** Source records follows **

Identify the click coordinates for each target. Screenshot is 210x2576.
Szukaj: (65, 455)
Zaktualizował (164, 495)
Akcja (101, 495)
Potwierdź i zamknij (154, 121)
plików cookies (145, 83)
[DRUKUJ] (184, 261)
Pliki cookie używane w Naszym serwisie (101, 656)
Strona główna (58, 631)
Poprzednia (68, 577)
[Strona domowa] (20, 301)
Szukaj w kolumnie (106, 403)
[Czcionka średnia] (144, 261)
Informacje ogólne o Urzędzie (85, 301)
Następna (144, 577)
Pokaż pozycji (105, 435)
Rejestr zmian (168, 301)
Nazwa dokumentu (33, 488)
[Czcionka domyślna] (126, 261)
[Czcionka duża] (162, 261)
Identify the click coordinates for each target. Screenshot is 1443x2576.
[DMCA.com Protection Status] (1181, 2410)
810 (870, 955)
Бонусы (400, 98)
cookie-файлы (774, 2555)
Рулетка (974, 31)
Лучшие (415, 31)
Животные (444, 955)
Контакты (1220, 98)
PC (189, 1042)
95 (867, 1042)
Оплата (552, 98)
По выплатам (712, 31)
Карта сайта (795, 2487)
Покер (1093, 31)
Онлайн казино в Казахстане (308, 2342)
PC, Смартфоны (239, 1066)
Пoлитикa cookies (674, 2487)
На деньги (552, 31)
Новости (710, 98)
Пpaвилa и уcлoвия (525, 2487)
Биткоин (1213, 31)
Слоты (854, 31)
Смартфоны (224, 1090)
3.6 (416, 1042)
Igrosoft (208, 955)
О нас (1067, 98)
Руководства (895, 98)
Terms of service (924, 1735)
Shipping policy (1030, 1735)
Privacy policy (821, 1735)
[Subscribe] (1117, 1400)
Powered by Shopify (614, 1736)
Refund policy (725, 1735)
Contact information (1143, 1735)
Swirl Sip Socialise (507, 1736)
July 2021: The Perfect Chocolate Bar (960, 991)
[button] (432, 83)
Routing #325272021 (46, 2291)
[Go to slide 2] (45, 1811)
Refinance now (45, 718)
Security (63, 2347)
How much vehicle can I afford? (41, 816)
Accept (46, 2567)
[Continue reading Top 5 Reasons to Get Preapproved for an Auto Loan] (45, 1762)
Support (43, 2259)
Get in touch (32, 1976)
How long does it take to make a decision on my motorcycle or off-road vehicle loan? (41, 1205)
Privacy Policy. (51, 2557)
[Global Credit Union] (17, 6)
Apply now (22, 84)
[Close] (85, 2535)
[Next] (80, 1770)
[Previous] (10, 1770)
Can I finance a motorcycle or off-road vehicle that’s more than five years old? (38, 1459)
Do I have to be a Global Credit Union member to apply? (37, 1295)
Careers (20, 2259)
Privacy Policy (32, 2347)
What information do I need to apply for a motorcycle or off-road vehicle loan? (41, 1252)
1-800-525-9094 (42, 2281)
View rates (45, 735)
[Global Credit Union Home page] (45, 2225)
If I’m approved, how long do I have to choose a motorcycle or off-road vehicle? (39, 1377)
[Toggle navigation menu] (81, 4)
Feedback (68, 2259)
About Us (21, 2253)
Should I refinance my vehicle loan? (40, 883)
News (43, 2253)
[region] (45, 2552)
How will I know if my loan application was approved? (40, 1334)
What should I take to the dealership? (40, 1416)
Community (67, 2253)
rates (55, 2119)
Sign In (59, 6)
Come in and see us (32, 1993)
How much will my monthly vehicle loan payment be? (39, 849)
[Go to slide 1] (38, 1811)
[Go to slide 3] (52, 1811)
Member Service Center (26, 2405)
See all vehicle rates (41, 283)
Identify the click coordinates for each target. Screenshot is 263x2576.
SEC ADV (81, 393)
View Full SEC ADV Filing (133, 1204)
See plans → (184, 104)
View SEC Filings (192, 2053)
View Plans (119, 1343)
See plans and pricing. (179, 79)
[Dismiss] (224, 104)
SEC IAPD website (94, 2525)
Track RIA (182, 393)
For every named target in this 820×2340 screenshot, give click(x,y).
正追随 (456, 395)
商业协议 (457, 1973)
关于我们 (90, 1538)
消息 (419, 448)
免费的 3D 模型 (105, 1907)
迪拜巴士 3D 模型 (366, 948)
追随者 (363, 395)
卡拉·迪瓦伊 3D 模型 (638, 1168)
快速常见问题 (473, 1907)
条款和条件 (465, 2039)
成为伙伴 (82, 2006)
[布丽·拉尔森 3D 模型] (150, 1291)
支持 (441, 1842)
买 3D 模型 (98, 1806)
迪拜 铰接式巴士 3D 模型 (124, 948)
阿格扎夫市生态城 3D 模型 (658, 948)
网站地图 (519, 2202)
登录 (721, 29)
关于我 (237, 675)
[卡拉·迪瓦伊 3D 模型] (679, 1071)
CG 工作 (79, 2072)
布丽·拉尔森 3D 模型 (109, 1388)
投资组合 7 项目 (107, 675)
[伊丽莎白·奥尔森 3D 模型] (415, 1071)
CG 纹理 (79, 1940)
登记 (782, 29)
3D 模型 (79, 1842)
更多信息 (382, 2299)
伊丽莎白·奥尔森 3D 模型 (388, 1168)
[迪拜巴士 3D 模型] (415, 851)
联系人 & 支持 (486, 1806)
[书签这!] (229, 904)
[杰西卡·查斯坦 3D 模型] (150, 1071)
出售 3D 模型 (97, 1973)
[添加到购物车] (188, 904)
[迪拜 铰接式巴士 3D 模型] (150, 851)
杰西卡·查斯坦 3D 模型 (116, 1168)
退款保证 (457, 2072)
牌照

** End of Source records **

**Your task:**
Where the records above contain a line with "免费的 3D 模型 (105, 1907)", repeat that line and each later line through the end, exactly, and nothing more.

**Result below:**
免费的 3D 模型 (105, 1907)
迪拜巴士 3D 模型 (366, 948)
追随者 (363, 395)
卡拉·迪瓦伊 3D 模型 (638, 1168)
快速常见问题 (473, 1907)
条款和条件 (465, 2039)
成为伙伴 (82, 2006)
[布丽·拉尔森 3D 模型] (150, 1291)
支持 (441, 1842)
买 3D 模型 (98, 1806)
迪拜 铰接式巴士 3D 模型 (124, 948)
阿格扎夫市生态城 3D 模型 (658, 948)
网站地图 (519, 2202)
登录 (721, 29)
关于我 (237, 675)
[卡拉·迪瓦伊 3D 模型] (679, 1071)
CG 工作 (79, 2072)
布丽·拉尔森 3D 模型 (109, 1388)
投资组合 7 项目 (107, 675)
[伊丽莎白·奥尔森 3D 模型] (415, 1071)
CG 纹理 (79, 1940)
登记 (782, 29)
3D 模型 (79, 1842)
更多信息 (382, 2299)
伊丽莎白·奥尔森 3D 模型 (388, 1168)
[迪拜巴士 3D 模型] (415, 851)
联系人 & 支持 (486, 1806)
[书签这!] (229, 904)
[杰西卡·查斯坦 3D 模型] (150, 1071)
出售 3D 模型 (97, 1973)
[添加到购物车] (188, 904)
[迪拜 铰接式巴士 3D 模型] (150, 851)
杰西卡·查斯坦 3D 模型 (116, 1168)
退款保证 (457, 2072)
牌照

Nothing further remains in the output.